• _ASSIGNED TASK_
Repeat every entry below exactly as given.

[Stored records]
┌──
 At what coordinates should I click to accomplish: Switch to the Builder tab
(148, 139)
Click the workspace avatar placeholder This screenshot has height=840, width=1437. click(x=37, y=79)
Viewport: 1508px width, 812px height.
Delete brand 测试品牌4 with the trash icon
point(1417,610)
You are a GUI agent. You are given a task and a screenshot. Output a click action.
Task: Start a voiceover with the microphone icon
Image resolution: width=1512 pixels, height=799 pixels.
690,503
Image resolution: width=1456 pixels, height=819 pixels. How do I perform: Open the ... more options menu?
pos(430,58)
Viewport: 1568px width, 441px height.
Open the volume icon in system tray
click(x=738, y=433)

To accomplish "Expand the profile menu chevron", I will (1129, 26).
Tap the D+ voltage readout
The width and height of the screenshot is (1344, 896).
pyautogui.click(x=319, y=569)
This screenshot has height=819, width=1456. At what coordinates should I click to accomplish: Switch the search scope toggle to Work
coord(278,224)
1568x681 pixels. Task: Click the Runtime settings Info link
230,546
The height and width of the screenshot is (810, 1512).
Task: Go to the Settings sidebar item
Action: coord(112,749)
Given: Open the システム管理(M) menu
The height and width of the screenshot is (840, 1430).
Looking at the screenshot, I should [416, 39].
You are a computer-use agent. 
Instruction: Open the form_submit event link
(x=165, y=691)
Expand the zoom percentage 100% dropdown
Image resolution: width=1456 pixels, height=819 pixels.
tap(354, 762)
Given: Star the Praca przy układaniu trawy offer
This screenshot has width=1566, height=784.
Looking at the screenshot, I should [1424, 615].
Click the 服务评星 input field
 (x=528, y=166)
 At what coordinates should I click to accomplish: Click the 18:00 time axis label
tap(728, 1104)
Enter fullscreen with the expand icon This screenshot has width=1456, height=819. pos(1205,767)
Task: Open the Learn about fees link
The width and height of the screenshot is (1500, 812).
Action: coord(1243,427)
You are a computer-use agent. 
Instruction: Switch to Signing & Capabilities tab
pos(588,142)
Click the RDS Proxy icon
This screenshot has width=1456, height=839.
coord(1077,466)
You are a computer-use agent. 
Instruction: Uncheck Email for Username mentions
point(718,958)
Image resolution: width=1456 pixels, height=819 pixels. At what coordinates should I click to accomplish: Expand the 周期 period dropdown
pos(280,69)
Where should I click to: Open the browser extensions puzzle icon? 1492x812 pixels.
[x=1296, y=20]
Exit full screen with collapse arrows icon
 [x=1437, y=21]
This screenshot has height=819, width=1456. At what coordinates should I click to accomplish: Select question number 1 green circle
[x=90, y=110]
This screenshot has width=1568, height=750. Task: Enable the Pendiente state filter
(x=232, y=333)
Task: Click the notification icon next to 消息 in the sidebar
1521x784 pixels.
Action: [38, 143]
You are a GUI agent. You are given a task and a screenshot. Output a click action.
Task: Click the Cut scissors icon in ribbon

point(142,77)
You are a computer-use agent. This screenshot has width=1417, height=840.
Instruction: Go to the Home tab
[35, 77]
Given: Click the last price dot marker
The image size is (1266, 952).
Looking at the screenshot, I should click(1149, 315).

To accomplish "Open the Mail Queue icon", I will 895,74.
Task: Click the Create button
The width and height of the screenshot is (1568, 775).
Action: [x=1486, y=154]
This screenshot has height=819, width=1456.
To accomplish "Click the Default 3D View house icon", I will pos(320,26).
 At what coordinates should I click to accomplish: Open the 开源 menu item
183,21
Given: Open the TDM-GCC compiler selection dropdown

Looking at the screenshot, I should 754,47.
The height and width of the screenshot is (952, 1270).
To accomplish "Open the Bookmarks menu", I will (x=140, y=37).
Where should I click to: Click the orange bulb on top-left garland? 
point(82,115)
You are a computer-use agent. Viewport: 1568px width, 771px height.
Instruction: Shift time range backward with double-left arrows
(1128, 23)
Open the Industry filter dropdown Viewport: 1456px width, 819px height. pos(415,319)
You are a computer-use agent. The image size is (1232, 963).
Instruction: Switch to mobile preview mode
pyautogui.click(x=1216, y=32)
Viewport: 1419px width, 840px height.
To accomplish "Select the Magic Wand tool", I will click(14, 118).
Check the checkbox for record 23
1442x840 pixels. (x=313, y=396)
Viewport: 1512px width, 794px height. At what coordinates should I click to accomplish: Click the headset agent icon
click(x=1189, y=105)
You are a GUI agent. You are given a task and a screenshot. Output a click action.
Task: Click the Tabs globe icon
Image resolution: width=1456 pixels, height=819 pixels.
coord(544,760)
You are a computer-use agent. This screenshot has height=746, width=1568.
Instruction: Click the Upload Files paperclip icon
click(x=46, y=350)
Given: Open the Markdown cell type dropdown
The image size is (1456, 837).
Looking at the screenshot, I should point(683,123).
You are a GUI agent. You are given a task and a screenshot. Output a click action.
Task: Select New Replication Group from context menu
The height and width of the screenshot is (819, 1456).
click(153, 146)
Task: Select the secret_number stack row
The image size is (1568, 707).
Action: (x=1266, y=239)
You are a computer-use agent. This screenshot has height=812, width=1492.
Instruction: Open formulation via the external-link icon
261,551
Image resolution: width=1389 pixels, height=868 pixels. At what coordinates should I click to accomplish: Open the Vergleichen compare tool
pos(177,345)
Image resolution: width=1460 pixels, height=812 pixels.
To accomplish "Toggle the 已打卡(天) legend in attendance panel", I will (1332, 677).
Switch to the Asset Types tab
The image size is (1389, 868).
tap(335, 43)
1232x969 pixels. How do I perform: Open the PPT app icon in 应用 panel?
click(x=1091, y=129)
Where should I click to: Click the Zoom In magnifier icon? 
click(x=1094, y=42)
└──
• _SOLUTION_
 At what coordinates should I click to accomplish: Switch to the Builder tab
(148, 139)
Click the workspace avatar placeholder This screenshot has height=840, width=1437. click(x=37, y=79)
Viewport: 1508px width, 812px height.
Delete brand 测试品牌4 with the trash icon
point(1417,610)
You are a GUI agent. You are given a task and a screenshot. Output a click action.
Task: Start a voiceover with the microphone icon
Image resolution: width=1512 pixels, height=799 pixels.
690,503
Image resolution: width=1456 pixels, height=819 pixels. How do I perform: Open the ... more options menu?
pos(430,58)
Viewport: 1568px width, 441px height.
Open the volume icon in system tray
click(x=738, y=433)

To accomplish "Expand the profile menu chevron", I will (1129, 26).
Tap the D+ voltage readout
The width and height of the screenshot is (1344, 896).
pyautogui.click(x=319, y=569)
This screenshot has height=819, width=1456. At what coordinates should I click to accomplish: Switch the search scope toggle to Work
coord(278,224)
1568x681 pixels. Task: Click the Runtime settings Info link
230,546
The height and width of the screenshot is (810, 1512).
Task: Go to the Settings sidebar item
Action: coord(112,749)
Given: Open the システム管理(M) menu
The height and width of the screenshot is (840, 1430).
Looking at the screenshot, I should [416, 39].
You are a computer-use agent. 
Instruction: Open the form_submit event link
(x=165, y=691)
Expand the zoom percentage 100% dropdown
Image resolution: width=1456 pixels, height=819 pixels.
tap(354, 762)
Given: Star the Praca przy układaniu trawy offer
This screenshot has width=1566, height=784.
Looking at the screenshot, I should [1424, 615].
Click the 服务评星 input field
 (x=528, y=166)
 At what coordinates should I click to accomplish: Click the 18:00 time axis label
tap(728, 1104)
Enter fullscreen with the expand icon This screenshot has width=1456, height=819. pos(1205,767)
Task: Open the Learn about fees link
The width and height of the screenshot is (1500, 812).
Action: coord(1243,427)
You are a computer-use agent. 
Instruction: Switch to Signing & Capabilities tab
pos(588,142)
Click the RDS Proxy icon
This screenshot has width=1456, height=839.
coord(1077,466)
You are a computer-use agent. 
Instruction: Uncheck Email for Username mentions
point(718,958)
Image resolution: width=1456 pixels, height=819 pixels. At what coordinates should I click to accomplish: Expand the 周期 period dropdown
pos(280,69)
Where should I click to: Open the browser extensions puzzle icon? 1492x812 pixels.
[x=1296, y=20]
Exit full screen with collapse arrows icon
 [x=1437, y=21]
This screenshot has height=819, width=1456. At what coordinates should I click to accomplish: Select question number 1 green circle
[x=90, y=110]
This screenshot has width=1568, height=750. Task: Enable the Pendiente state filter
(x=232, y=333)
Task: Click the notification icon next to 消息 in the sidebar
1521x784 pixels.
Action: [38, 143]
You are a GUI agent. You are given a task and a screenshot. Output a click action.
Task: Click the Cut scissors icon in ribbon

point(142,77)
You are a computer-use agent. This screenshot has width=1417, height=840.
Instruction: Go to the Home tab
[35, 77]
Given: Click the last price dot marker
The image size is (1266, 952).
Looking at the screenshot, I should click(1149, 315).

To accomplish "Open the Mail Queue icon", I will 895,74.
Task: Click the Create button
The width and height of the screenshot is (1568, 775).
Action: [x=1486, y=154]
This screenshot has height=819, width=1456.
To accomplish "Click the Default 3D View house icon", I will pos(320,26).
 At what coordinates should I click to accomplish: Open the 开源 menu item
183,21
Given: Open the TDM-GCC compiler selection dropdown

Looking at the screenshot, I should 754,47.
The height and width of the screenshot is (952, 1270).
To accomplish "Open the Bookmarks menu", I will (x=140, y=37).
Where should I click to: Click the orange bulb on top-left garland? 
point(82,115)
You are a computer-use agent. Viewport: 1568px width, 771px height.
Instruction: Shift time range backward with double-left arrows
(1128, 23)
Open the Industry filter dropdown Viewport: 1456px width, 819px height. pos(415,319)
You are a computer-use agent. The image size is (1232, 963).
Instruction: Switch to mobile preview mode
pyautogui.click(x=1216, y=32)
Viewport: 1419px width, 840px height.
To accomplish "Select the Magic Wand tool", I will click(14, 118).
Check the checkbox for record 23
1442x840 pixels. (x=313, y=396)
Viewport: 1512px width, 794px height. At what coordinates should I click to accomplish: Click the headset agent icon
click(x=1189, y=105)
You are a GUI agent. You are given a task and a screenshot. Output a click action.
Task: Click the Tabs globe icon
Image resolution: width=1456 pixels, height=819 pixels.
coord(544,760)
You are a computer-use agent. This screenshot has height=746, width=1568.
Instruction: Click the Upload Files paperclip icon
click(x=46, y=350)
Given: Open the Markdown cell type dropdown
The image size is (1456, 837).
Looking at the screenshot, I should point(683,123).
You are a GUI agent. You are given a task and a screenshot. Output a click action.
Task: Select New Replication Group from context menu
The height and width of the screenshot is (819, 1456).
click(153, 146)
Task: Select the secret_number stack row
The image size is (1568, 707).
Action: (x=1266, y=239)
You are a computer-use agent. This screenshot has height=812, width=1492.
Instruction: Open formulation via the external-link icon
261,551
Image resolution: width=1389 pixels, height=868 pixels. At what coordinates should I click to accomplish: Open the Vergleichen compare tool
pos(177,345)
Image resolution: width=1460 pixels, height=812 pixels.
To accomplish "Toggle the 已打卡(天) legend in attendance panel", I will (1332, 677).
Switch to the Asset Types tab
The image size is (1389, 868).
tap(335, 43)
1232x969 pixels. How do I perform: Open the PPT app icon in 应用 panel?
click(x=1091, y=129)
Where should I click to: Click the Zoom In magnifier icon? 
click(x=1094, y=42)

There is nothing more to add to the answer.